TASK DIRECTIONS » Please decide whether each statement agrees with the ICE detention text below, answering yes or no and quoting the words of the text that settle it. 1. ICE has reported 70,000 people in custody in early February 2026. 2. DHS and ICE have finalized approvals for the detention expansion. 3. Internal roadmaps have pointed to 107,000 beds by the end of 2025.

PAGE EXCERPT »
Start with the budget line. A detention budget figure is not just “money in the bank.” It can reflect congressional allocations for contracts, transportation, staffing, medical care, and facility operations. It can also drive procurement interest by private operators. Recent figures have been described as over $45 billion for ICE detention.
Next comes the bed target. Internal roadmaps have pointed to 107,000 beds by the end of 2026. A target like that can change where detention happens, since ICE can add beds through new sites, reopened sites, or expanded contracts.
Daily population counts are another piece. ICE has reported 70,000 in custody in early February 2026. That figure is a snapshot. It does not show the full flow of people in and out over weeks.
Oversight becomes more urgent when capacity rises. Official notifications have cited six deaths in ICE custody within the first three weeks of 2026. Death reporting, medical reviews, and incident documentation often become central points for advocates and lawmakers during expansion periods.
⚠️ Note: DHS/ICE have not finalized approvals; documents describe potential activation timelines and procurement steps.
Section 5: Context, operations, and local response
Enforcement operations can change detention demand fast. Operation Charlotte’s Web was described by DHS as a targeted effort in North Carolina tied to “sanctuary” policy disputes, with activity centered on places like Charlotte, NC. Operations like this can increase arrests, which can increase bookings into ICE custody. That, in turn, can increase pressure to find beds nearby.

ENTRIES SHOWN »
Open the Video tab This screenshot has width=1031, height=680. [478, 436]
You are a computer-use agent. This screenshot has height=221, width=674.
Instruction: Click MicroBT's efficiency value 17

--

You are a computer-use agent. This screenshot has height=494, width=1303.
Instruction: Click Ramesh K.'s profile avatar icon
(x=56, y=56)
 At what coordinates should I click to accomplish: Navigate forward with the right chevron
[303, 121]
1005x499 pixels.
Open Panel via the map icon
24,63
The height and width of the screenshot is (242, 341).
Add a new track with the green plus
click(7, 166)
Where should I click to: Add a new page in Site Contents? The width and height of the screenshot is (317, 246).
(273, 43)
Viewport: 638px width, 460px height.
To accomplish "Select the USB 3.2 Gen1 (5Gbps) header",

SOLVED EXERCISE »
1. Yes: "ICE has reported 70,000 in custody in early February 2026."
2. No: "DHS/ICE have not finalized approvals"
3. No: "Internal roadmaps have pointed to 107,000 beds by the end of 2026."